Human Ro ribonucleoproteins (RNPs) are composed of one of the four small Y RNAs and at least two proteins, Ro60 and La; association of additional proteins including the Ro52 protein and calreticulin has been suggested, but clear-cut evidence is still lacking. Partial purification of Ro RNPs from HeLa S100 extracts allowed characterization of several subpopulations of Ro RNPs with estimated molecular masses of between 150 and 550 kDa. The majority of these complexes contained Ro66 and La, whereas only a small proportion of Ro52 appeared to be associated with Ro RNPs. To identify novel Y RNA-associated proteins in vitro, binding of cytoplasmic proteins to biotinylated Y RNAs was investigated. In these reconstitution experiments, several proteins with estimated molecular masses of 80, 68, 65, 62, 60 and 53 kDa, the latter two being immunologically distinct from Ro60 and Ro52, respectively, appeared to bind specifically to Y RNAs. Furthermore, autoantibodies to these proteins were found in sera from patients with systemic lupus erythematosus.
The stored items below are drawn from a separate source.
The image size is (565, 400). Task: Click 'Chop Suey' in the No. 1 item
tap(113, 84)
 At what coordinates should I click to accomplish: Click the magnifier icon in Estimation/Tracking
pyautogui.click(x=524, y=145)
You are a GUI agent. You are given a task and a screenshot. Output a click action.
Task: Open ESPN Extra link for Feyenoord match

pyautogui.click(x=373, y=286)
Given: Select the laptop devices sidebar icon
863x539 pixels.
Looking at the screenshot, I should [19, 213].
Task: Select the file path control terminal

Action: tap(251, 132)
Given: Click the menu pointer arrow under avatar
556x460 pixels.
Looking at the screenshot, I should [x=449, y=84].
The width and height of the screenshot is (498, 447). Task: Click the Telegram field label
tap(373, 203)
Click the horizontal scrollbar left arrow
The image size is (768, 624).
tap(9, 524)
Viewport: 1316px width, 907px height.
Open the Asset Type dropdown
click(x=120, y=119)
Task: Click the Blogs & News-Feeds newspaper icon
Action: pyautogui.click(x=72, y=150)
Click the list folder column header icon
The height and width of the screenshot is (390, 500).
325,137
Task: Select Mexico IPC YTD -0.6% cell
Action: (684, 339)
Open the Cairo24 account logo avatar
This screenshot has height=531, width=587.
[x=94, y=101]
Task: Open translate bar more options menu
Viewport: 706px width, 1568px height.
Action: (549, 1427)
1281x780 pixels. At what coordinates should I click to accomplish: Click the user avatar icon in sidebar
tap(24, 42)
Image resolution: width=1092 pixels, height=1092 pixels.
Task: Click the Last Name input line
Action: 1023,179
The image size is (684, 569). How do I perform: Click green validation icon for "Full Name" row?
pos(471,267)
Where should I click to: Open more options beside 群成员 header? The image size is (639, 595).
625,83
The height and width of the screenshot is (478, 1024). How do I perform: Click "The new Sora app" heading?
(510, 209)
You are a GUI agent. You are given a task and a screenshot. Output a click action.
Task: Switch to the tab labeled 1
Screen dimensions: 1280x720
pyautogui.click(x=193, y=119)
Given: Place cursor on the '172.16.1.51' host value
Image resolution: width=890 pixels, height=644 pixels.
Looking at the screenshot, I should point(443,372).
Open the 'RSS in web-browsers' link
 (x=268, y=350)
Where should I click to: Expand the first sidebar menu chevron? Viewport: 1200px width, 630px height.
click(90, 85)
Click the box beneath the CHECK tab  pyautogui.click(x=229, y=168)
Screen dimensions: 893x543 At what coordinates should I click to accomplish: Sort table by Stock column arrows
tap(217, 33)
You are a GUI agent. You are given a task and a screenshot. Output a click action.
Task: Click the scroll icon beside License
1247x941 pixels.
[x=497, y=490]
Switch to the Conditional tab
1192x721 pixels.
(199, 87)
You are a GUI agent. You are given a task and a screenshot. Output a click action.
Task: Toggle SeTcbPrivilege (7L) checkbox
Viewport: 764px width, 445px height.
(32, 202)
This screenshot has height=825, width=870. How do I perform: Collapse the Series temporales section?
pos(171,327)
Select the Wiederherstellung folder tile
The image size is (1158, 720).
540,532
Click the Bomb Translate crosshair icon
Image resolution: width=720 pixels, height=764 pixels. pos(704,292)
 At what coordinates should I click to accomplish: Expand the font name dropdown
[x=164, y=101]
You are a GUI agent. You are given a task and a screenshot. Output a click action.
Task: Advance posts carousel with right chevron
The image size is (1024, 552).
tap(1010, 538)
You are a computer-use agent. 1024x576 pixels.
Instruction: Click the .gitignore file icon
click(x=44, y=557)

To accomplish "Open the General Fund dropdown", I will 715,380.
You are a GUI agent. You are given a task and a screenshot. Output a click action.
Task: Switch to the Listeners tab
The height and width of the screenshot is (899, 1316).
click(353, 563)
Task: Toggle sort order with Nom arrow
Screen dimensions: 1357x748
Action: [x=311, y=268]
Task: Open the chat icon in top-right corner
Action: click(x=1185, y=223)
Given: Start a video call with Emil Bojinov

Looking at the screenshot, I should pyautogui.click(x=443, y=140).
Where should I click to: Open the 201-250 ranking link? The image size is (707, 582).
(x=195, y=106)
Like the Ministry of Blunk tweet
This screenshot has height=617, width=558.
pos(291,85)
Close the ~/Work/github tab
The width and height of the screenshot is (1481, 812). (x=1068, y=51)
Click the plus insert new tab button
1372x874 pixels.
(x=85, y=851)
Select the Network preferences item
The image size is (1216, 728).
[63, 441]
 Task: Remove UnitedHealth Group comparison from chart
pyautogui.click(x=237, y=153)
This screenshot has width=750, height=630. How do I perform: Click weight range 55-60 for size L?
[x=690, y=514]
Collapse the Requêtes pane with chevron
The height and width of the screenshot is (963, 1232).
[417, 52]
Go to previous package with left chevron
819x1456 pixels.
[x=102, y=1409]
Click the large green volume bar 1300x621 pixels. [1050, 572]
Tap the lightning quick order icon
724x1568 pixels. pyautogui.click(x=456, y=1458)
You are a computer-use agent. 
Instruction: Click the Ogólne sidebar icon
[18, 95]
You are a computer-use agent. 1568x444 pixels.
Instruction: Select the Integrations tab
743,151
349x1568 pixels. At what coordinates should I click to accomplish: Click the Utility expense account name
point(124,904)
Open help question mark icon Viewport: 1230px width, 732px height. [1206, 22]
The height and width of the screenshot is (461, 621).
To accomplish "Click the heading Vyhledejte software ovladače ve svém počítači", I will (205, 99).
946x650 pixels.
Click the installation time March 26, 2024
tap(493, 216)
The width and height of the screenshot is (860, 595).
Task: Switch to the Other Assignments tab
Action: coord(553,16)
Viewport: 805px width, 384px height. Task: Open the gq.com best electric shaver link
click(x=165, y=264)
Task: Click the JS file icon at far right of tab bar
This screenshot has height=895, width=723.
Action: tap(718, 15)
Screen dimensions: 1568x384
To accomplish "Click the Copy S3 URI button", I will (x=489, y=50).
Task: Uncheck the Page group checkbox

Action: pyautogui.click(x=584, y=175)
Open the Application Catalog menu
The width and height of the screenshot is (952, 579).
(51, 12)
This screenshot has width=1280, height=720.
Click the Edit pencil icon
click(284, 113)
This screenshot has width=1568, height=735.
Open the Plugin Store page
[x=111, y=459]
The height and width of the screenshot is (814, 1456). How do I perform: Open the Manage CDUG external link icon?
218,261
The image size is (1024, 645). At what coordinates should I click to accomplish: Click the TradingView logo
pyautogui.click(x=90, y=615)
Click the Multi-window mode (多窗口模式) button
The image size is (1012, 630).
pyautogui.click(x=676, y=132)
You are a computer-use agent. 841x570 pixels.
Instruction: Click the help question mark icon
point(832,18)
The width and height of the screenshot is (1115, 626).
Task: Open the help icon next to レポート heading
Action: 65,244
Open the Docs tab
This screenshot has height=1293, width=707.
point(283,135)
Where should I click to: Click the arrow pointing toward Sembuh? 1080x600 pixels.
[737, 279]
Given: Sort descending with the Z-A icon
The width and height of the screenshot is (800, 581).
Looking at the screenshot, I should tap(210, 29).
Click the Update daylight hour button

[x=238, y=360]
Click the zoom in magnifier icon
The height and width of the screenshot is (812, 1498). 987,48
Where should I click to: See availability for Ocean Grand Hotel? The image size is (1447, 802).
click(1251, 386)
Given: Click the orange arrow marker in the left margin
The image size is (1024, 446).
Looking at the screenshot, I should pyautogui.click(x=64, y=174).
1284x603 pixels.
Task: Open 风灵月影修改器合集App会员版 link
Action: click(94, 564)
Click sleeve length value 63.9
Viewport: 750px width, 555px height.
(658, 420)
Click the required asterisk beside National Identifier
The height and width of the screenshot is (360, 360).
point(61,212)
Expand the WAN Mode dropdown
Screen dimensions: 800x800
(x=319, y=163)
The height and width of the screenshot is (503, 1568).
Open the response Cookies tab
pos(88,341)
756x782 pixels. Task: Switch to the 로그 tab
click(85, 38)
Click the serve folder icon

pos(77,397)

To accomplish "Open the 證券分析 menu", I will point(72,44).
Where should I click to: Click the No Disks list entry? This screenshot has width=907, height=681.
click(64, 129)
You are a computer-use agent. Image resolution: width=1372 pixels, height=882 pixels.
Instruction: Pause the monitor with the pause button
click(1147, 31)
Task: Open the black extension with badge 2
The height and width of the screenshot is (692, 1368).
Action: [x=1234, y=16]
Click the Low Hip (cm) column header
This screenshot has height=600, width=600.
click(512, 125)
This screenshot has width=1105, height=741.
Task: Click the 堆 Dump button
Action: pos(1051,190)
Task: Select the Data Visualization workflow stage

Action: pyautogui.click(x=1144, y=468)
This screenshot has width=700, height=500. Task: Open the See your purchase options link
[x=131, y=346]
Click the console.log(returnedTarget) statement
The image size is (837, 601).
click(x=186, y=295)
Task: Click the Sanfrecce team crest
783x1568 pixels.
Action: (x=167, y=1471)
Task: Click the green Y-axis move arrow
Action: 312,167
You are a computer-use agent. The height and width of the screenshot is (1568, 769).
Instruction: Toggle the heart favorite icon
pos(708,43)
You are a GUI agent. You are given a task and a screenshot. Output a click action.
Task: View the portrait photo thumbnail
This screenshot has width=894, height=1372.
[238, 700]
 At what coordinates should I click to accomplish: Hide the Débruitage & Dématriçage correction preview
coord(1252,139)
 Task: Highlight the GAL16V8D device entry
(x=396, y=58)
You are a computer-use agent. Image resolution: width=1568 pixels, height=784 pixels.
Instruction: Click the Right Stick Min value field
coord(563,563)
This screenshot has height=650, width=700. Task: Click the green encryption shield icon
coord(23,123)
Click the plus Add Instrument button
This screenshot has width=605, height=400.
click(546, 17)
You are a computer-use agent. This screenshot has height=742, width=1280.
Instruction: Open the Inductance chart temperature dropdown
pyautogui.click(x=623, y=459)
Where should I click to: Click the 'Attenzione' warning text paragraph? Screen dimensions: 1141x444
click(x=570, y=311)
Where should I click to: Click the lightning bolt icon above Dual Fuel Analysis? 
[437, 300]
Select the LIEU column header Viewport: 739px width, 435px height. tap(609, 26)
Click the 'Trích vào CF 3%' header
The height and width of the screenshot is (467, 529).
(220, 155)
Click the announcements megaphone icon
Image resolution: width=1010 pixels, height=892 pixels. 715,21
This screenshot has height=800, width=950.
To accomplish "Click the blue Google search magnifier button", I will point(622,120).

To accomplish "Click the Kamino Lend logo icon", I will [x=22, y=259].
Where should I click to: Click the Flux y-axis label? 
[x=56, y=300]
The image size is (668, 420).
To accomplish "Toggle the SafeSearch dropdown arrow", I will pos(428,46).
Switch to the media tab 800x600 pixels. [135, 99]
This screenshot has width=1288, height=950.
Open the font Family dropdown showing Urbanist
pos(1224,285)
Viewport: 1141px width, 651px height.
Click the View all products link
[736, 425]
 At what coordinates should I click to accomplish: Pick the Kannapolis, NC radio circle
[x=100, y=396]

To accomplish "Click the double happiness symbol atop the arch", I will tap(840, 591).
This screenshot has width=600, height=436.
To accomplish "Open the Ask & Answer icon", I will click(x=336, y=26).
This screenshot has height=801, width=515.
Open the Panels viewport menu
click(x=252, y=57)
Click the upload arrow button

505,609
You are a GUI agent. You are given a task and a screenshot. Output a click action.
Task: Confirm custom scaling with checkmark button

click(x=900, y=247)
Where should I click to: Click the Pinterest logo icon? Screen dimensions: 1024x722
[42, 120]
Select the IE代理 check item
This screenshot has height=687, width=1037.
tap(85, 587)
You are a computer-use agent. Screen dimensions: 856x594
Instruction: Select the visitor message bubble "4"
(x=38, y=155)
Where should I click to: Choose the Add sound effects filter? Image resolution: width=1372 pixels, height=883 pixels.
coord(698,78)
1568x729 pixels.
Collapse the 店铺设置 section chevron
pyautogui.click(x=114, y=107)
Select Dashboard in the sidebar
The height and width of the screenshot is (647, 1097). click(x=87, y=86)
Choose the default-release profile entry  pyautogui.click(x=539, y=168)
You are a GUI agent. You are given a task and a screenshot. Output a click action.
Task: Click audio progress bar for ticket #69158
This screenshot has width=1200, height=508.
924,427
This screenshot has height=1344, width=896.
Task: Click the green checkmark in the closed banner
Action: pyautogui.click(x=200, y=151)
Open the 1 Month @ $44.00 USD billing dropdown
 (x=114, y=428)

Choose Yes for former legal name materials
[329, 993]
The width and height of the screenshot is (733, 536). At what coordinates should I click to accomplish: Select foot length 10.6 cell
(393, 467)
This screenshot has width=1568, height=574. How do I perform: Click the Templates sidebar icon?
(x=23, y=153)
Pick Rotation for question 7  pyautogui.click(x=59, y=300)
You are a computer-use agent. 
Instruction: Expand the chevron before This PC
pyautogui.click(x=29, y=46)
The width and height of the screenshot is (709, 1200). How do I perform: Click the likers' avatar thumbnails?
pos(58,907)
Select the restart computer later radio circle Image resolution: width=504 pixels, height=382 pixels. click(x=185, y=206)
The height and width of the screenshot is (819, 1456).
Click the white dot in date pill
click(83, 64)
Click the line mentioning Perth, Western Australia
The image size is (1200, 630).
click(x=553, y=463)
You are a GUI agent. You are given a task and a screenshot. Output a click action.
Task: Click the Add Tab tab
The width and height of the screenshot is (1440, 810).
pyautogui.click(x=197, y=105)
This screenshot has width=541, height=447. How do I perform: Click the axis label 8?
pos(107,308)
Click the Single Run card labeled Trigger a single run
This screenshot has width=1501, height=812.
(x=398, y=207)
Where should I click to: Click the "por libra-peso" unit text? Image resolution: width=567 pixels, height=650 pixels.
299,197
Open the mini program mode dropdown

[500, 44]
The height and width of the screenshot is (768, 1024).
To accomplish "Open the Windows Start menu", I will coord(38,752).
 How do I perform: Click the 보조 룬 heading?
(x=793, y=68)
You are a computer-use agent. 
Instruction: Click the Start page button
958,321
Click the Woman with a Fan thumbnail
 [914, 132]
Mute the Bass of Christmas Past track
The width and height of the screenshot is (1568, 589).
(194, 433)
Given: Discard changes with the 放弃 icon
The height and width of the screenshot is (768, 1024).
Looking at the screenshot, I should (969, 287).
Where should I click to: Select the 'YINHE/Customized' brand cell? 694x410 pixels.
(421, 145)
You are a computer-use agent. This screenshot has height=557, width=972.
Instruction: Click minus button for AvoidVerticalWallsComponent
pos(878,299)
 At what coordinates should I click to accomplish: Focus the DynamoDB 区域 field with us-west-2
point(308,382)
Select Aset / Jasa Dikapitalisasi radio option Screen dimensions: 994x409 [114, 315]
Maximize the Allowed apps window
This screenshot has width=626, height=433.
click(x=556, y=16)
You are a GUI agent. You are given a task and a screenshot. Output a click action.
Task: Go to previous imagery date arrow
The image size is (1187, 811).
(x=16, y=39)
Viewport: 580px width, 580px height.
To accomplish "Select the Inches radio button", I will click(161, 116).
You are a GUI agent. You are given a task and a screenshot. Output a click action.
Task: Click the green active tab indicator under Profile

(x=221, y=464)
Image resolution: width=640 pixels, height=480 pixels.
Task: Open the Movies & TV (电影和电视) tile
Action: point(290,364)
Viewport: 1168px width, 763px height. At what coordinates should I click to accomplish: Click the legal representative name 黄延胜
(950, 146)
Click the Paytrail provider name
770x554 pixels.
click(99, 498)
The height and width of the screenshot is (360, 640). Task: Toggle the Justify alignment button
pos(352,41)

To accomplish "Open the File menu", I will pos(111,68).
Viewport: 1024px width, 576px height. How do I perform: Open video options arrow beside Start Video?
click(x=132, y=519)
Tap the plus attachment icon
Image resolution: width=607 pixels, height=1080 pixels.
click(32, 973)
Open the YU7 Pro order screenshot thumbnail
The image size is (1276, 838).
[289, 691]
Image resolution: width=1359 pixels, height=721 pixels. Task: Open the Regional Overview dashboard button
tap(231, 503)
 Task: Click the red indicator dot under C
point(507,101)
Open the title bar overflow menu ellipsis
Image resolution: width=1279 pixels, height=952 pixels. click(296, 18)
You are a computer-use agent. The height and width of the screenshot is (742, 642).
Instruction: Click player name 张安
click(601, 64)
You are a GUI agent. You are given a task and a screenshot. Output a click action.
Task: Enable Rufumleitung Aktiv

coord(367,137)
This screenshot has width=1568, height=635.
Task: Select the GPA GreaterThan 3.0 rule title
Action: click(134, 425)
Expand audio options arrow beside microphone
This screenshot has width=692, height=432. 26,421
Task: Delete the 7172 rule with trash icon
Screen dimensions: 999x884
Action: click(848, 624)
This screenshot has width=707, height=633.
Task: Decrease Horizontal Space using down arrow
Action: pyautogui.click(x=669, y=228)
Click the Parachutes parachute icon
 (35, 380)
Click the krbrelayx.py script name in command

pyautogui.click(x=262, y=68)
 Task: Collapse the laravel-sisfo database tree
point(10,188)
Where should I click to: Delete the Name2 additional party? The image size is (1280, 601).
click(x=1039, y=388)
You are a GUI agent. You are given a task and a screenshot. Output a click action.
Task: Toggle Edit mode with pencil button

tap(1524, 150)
The proteins bound preferentially to Y1 and Y3 RNA but, with the exception of the 53-kDa protein, only weakly to Y4 RNA and not at all to Y5 RNA. Coprecipitation of the 80, 68, 65, and 53-kDa proteins by antibodies to Ro60 and La was observed, suggesting that at least a proportion of the novel proteins may reside on the same particles as La and/or Ro60. Finally, the binding sites for these proteins on Y1 RNA were clearly distinct from the Ro60-binding site involving a portion of the large central loop 2, which was found to be indispensable for binding of the 80, 68, 65 and 53-kDa proteins, as well as the stem 3-loop 3 and stem 2-loop 1 regions. Interestingly, truncation of the La-binding site resulted in decreased binding of the novel proteins (but not of Ro60), indicating La to be required for efficient association. Taken together, these results suggest the existence of further subpopulations of Ro RNPs or Y RNPs, consistent with the heterogeneous characteristics observed for these particles in the biochemical fractionation experiments.